Run # 1692 Stumble through Humble

Hares: Heartache, viagra 100mg NARC and Twinkle Toes

Hash Trash  #1692

Stumble through Humble Hash

3 hares

10 virgins

126 regular hashers

It has been a while since we had a “Stumble through Humble”, impotent so the hash was excited to take the journey up North East for a fine shaggy hash. In fact the last time that we had a Stumble up there was when we had our “I am Cum Stain” in town. Sure wish that he could make it to the hash. But wait! He is here! It’s a hash miracle. Cum Stain is in town for the Rumble through Humble hash!

The hash met in the Lowe’s parking lot on 1960, very close to Beltway 8.  We were gathering up for the start of the hash when, boom! the clouds opened up and soaked us! I borrowed a hat from MOM, Cum-puss borrowed my shoes, and I wondered how much other stuff was borrowed to make hashers comfortable to run in the rain.

About the time for the start of  The Stumble, the rain came to a drizzle.  Heartache, NARC and Twinkle Toes were our wonderful hares. Heartache announced the trail marked in flour and orange (biodegradable) tape.  One dangle for “on”, two dangles for “check”. And even better, no falses!  A trail of about five miles was announced. And yes, a yummy beer check would be on trail, advertised to be around the half way point.

Trail had all kinds of wonderful terrain; dirt trails, streams, uneven land, tree roots, utility lines, vines, swampy land, and a much unexpected sandy area. There were a few chances for a little shortcutting, but not a lot. The turkey-eagle split came just in time to allow for the back of the pack to catch up with the front runners. Another fine opportunity for the pack to come together was at the beer check.

One of my favorite checks of the trail was with two pieces of orange tape dangling above an abandoned upside-down car. At this point, I think that the hares also offered a shortcut across a lake, but luckily we found the trail thanks to Pull the Plug. The muddy/swampy area was tough to wade through but knowing that there was good beer at the end made it all worthwhile.  Toward the end of the trail there was a clearing that stumped MOM for a long time, but luckily with a few more hashers looking, we found trail. Those sneaky hares had trail continuing on the same path and not going out to the clearing. They fooled us!

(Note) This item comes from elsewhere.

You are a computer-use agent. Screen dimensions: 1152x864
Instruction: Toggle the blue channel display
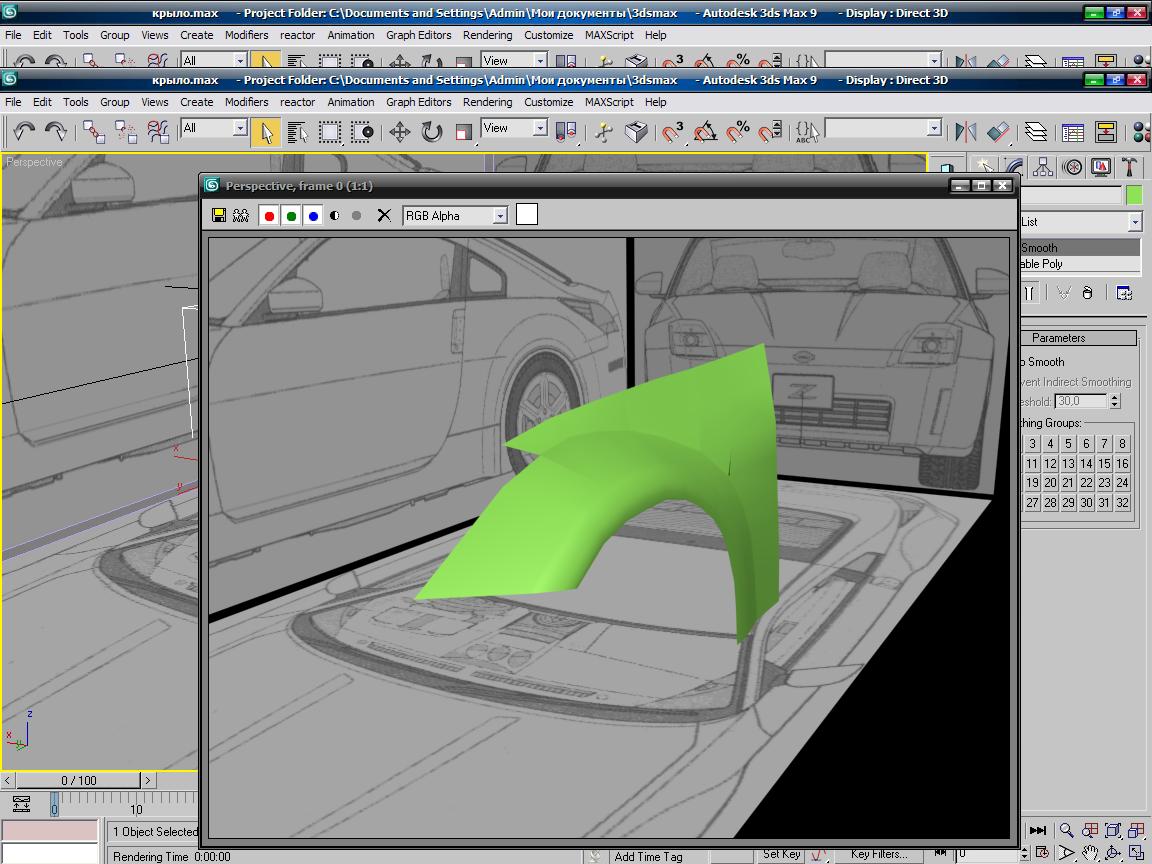coord(313,215)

Trail ended under a bridge. And here we go again. It seems like we have quite a roll going with NARC having to defend us innocent hashers from the police. NARC said those magic words and made it all fine again.  We must be getting awfully comfortable with the law, because while NARC was busy defending us, we had a fairly new hasher walking around with a jug of vodka, pretty ballsy.

As we are gathering up before circle, I also hear rumors that someone was upset for us crossing private property. Sorry, I did not get details on that entire story. I have a feeling that we might upset someone again soon

The hares did us right by providing two kegs of beer, St. Arnold Brown and Lone star. After a couple of carbacks, circle starts.  A toast to G. The hares are brought in circle to defend their trail. Ten virgins were made to pay for their crimes. Birthdays, anniversaries, visitors, reboots and we are ready for accusations.

Ewe do Her was called in for an honorary down-down for hosting a hash keg. Digital honored her with a hash necklace. Estrus was called in to tell a story for the hashit and awarded it to Ball Barker, who seemed way too eager to carry the thing. The new hashit is very empty and we can’t wait to see what Ball barker will adorn it with next week.

During circle, we were trying some new songs, a perfect opportunity for McPisser to sell some songbooks. I think by next week, we are ALL going to know the words to ALL the songs. Beer kegs ran out, but a beer run brought back some more cans to keep the fun going a little longer.

The on-on-on was announced as Hoot County, a hash favorite. In usual manner, the waitresses seemed very hash friendly. Hooter was honored by a motorboat from a rather busty waitress that was not wearing undergarments. Hooter medley broke out. Another fun favorite was Saran crap on the stripper pole. Who would have known?